CONSIGNE: Réécrivez en liste JSON de chaînes, à raison d'une chaîne par ligne et sans les lignes vides, tout ce qui va du début des lignes jusqu'à la ligne contenant "[x=45, y=93]", celle-ci comprise. Omettez les images dans votre réponse.
───── LIGNES
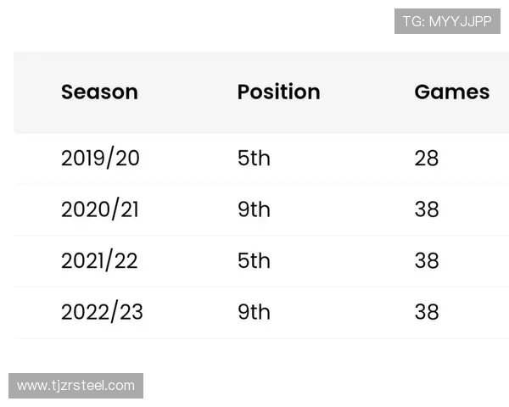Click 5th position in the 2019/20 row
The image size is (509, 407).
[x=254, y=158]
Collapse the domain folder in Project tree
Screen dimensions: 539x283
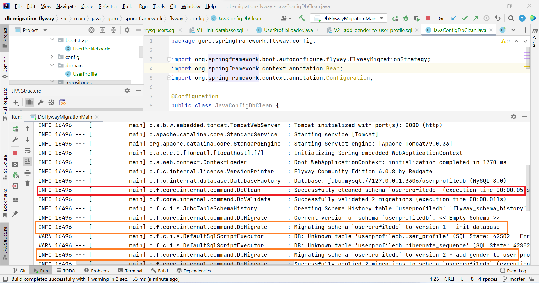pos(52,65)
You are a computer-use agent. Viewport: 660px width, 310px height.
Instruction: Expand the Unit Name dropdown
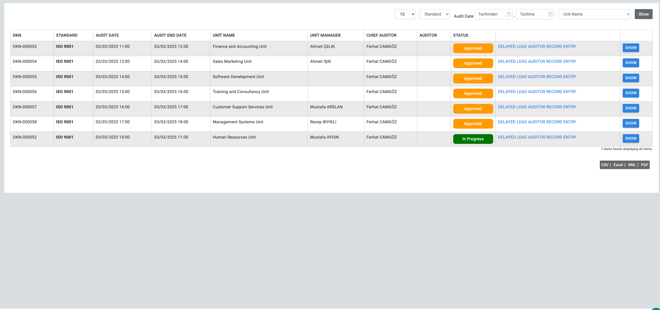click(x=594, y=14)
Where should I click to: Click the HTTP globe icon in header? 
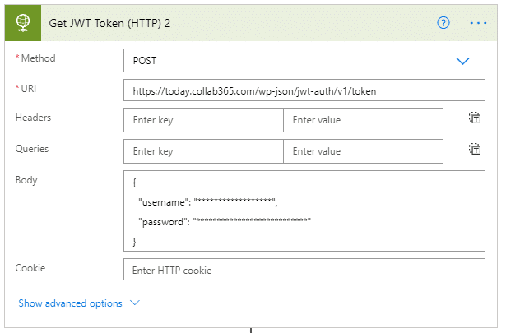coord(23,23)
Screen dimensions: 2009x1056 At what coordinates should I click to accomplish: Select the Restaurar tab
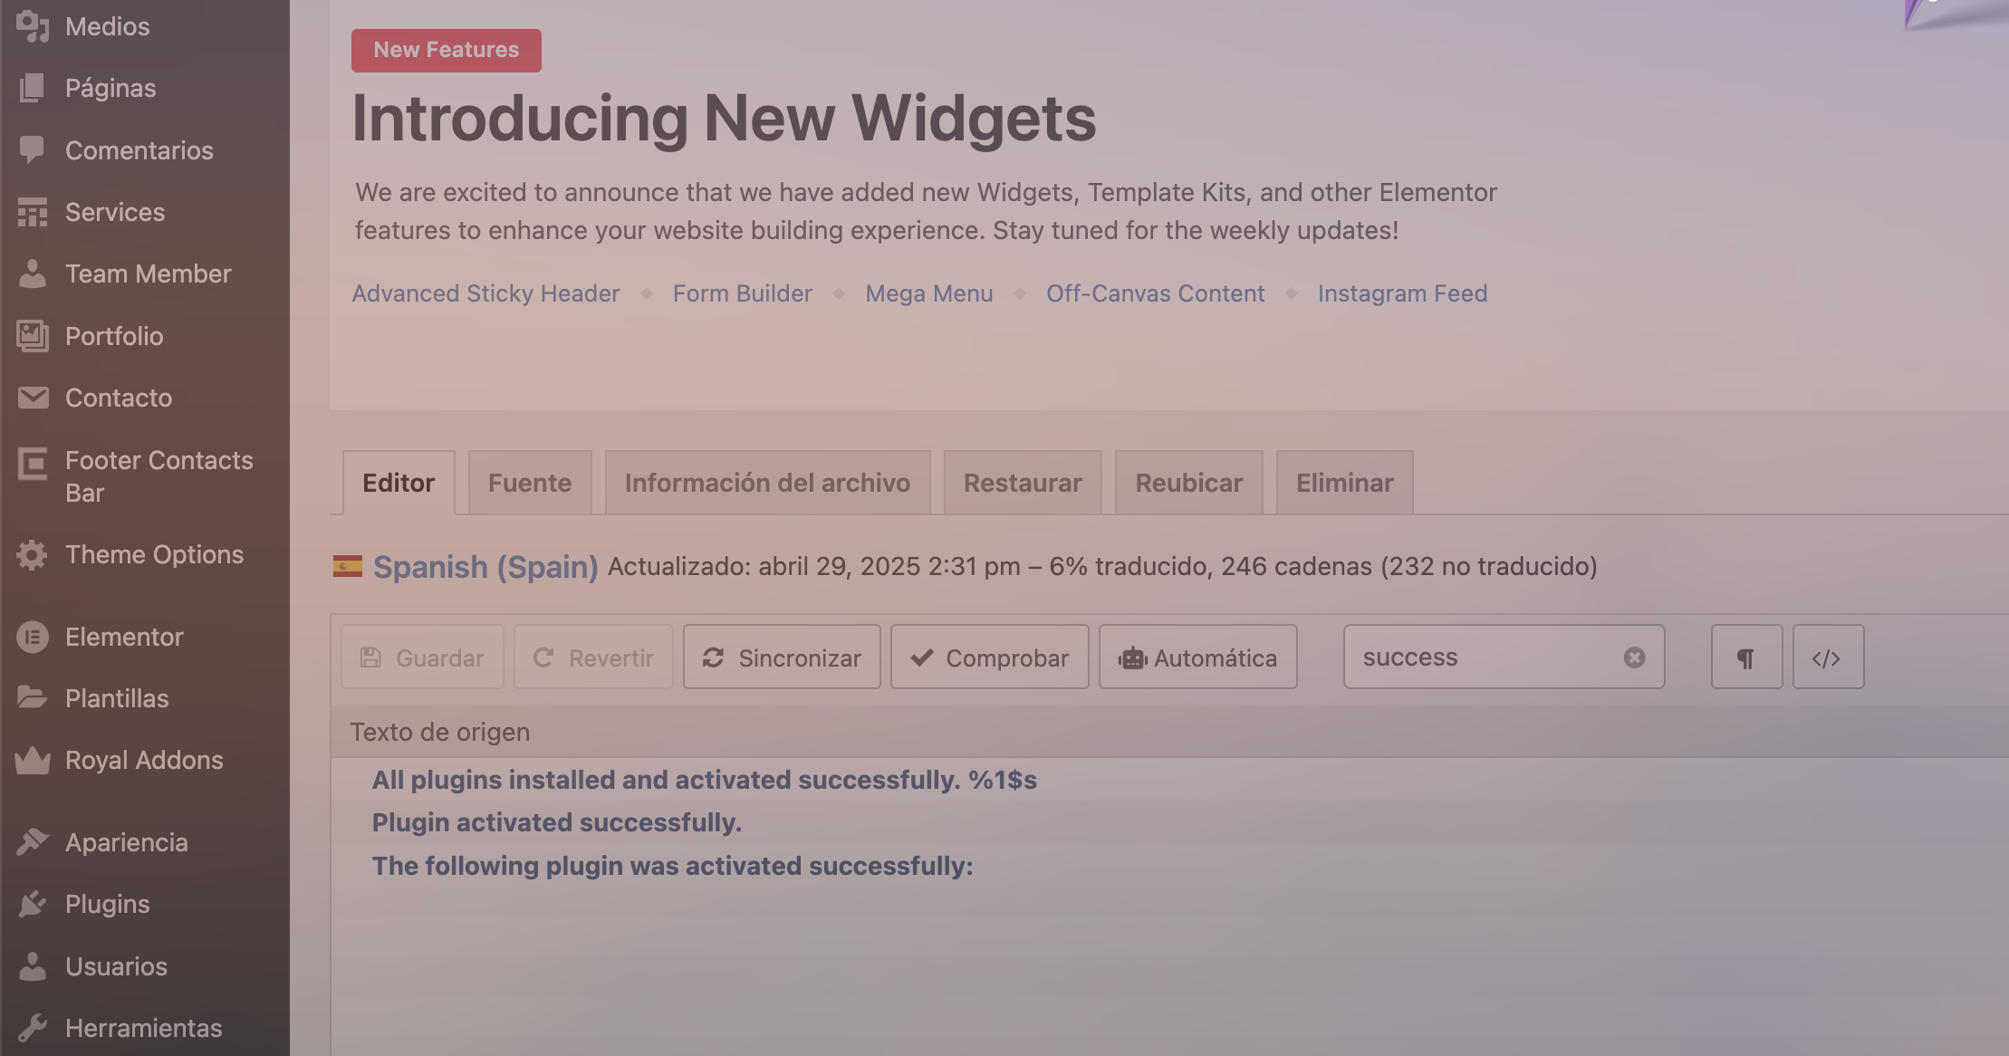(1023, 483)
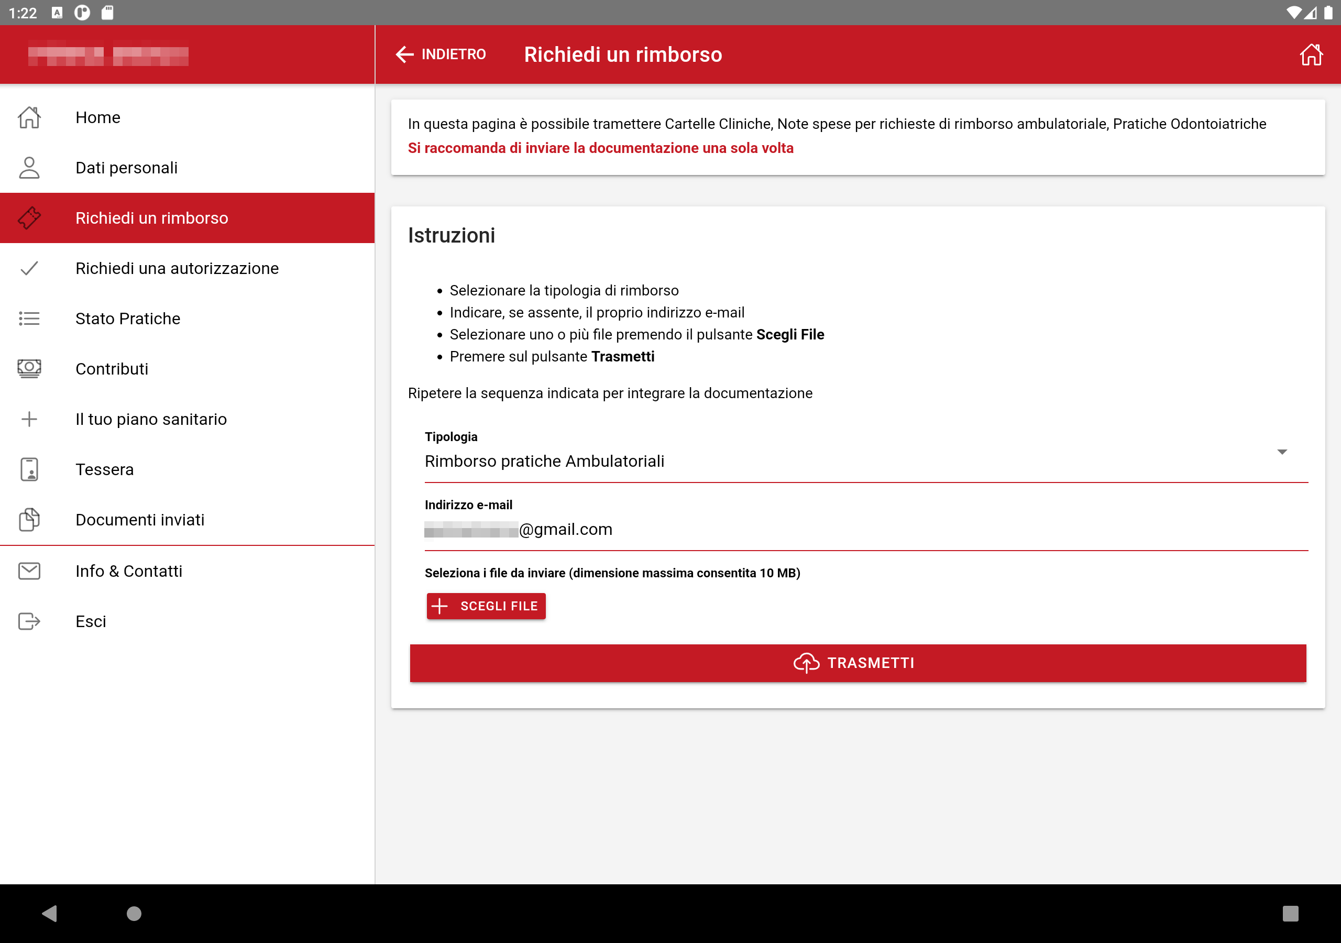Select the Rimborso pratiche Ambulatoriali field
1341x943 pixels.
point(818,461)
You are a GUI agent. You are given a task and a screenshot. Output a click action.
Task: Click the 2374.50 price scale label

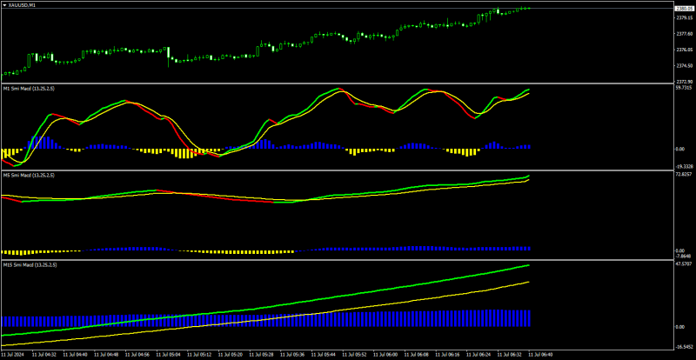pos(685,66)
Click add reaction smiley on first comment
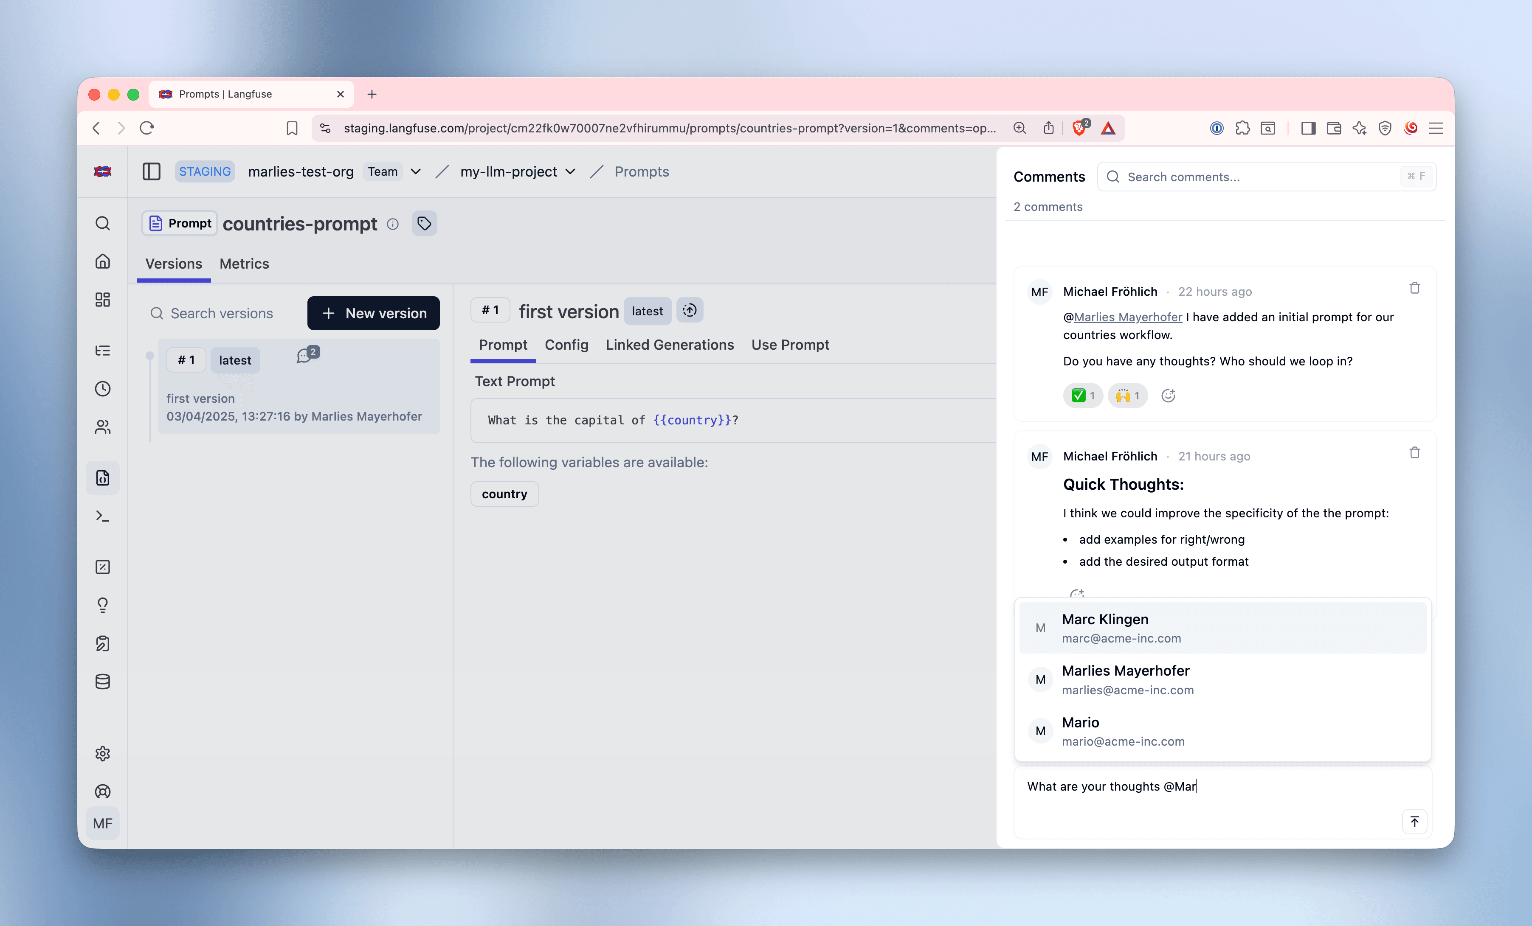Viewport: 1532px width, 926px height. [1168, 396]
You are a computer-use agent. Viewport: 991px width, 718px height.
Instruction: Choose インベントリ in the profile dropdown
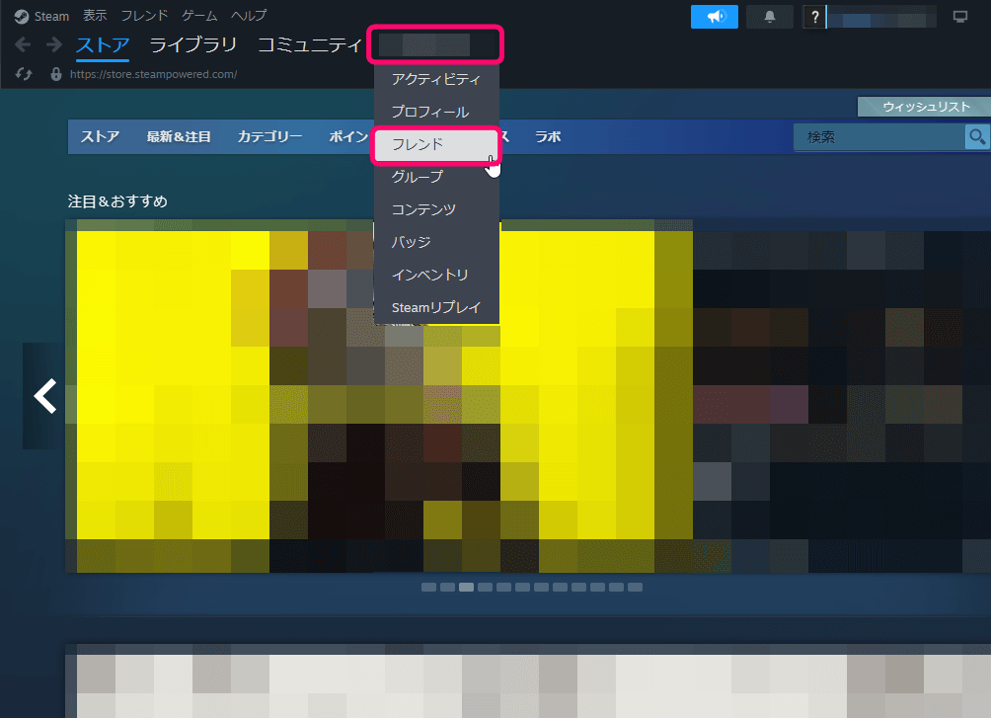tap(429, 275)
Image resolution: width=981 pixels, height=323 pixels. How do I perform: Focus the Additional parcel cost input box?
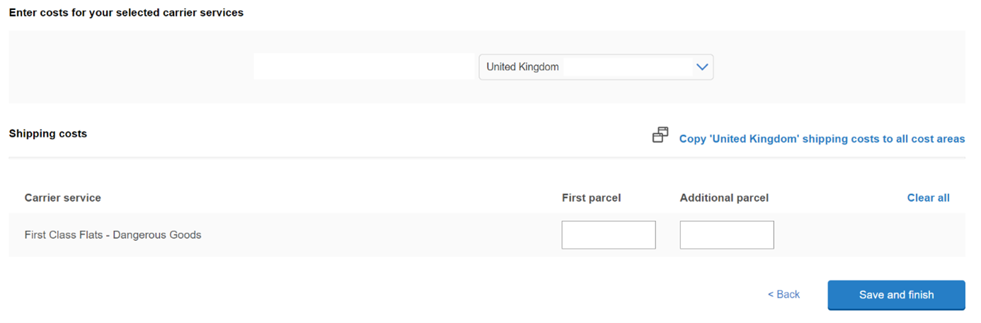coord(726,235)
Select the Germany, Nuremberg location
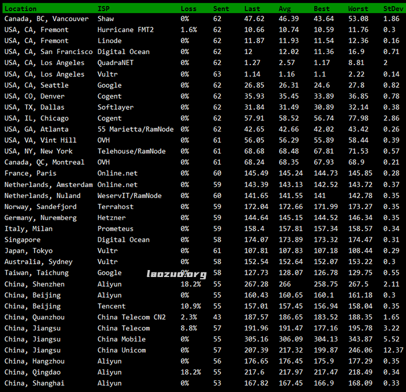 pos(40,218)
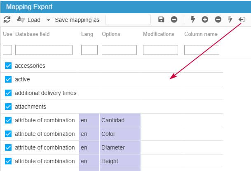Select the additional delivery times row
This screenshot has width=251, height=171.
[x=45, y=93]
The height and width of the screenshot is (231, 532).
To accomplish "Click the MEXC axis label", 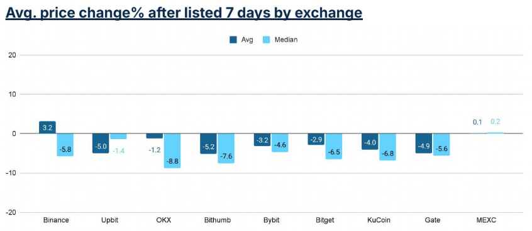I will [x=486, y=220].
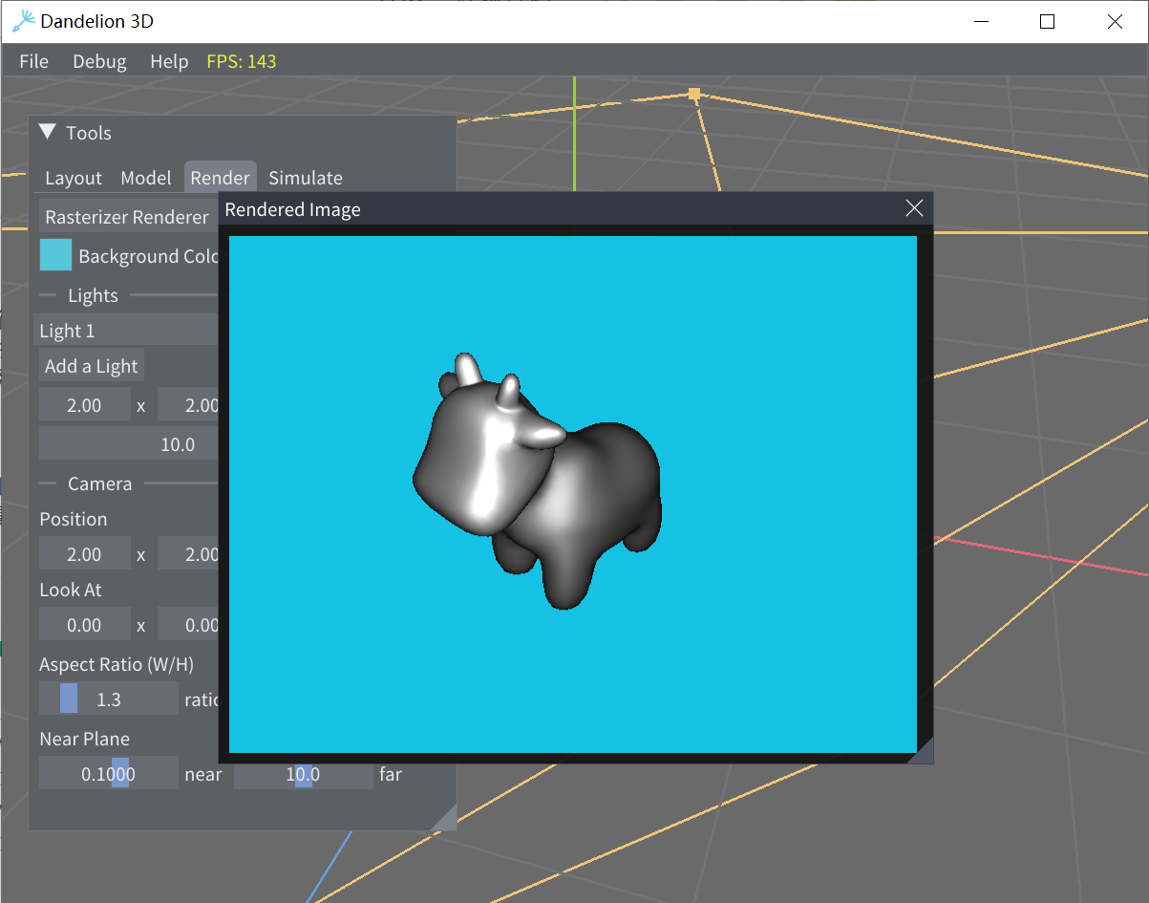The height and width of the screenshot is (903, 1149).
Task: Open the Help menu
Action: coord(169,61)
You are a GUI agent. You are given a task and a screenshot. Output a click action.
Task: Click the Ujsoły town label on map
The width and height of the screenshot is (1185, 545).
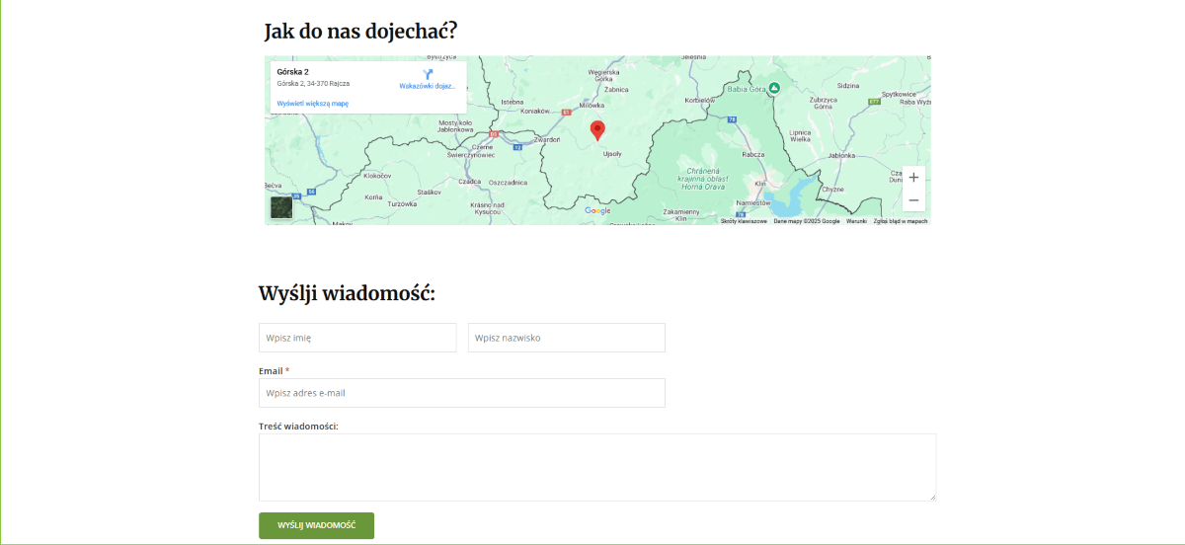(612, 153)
──────────
CORRIGÉ:
[
  "Click 5th position in the 2019/20 row",
  "The image size is (509, 407).",
  "[x=254, y=158]",
  "Collapse the domain folder in Project tree",
  "Screen dimensions: 539x283",
  "pos(52,65)",
  "You are a computer-use agent. Viewport: 660px width, 310px height.",
  "Instruction: Expand the Unit Name dropdown",
  "click(x=594, y=14)",
  "Where should I click to: Click the HTTP globe icon in header? ",
  "coord(23,23)",
  "Screen dimensions: 2009x1056 At what coordinates should I click to accomplish: Select the Restaurar tab",
  "(1023, 483)",
  "Select the Rimborso pratiche Ambulatoriali field",
  "1341x943 pixels.",
  "point(818,461)",
  "You are a GUI agent. You are given a task and a screenshot. Output a click action.",
  "Task: Click the 2374.50 price scale label",
  "pos(685,66)",
  "Click add reaction smiley on first comment",
  "Viewport: 1532px width, 926px height. [1168, 396]",
  "You are a computer-use agent. Viewport: 991px width, 718px height.",
  "Instruction: Choose インベントリ in the profile dropdown",
  "tap(429, 275)",
  "Image resolution: width=981 pixels, height=323 pixels. How do I perform: Focus the Additional parcel cost input box?",
  "coord(726,235)",
  "Select the Germany, Nuremberg location",
  " pos(40,218)",
  "Select the additional delivery times row",
  "This screenshot has width=251, height=171.",
  "[x=45, y=93]"
]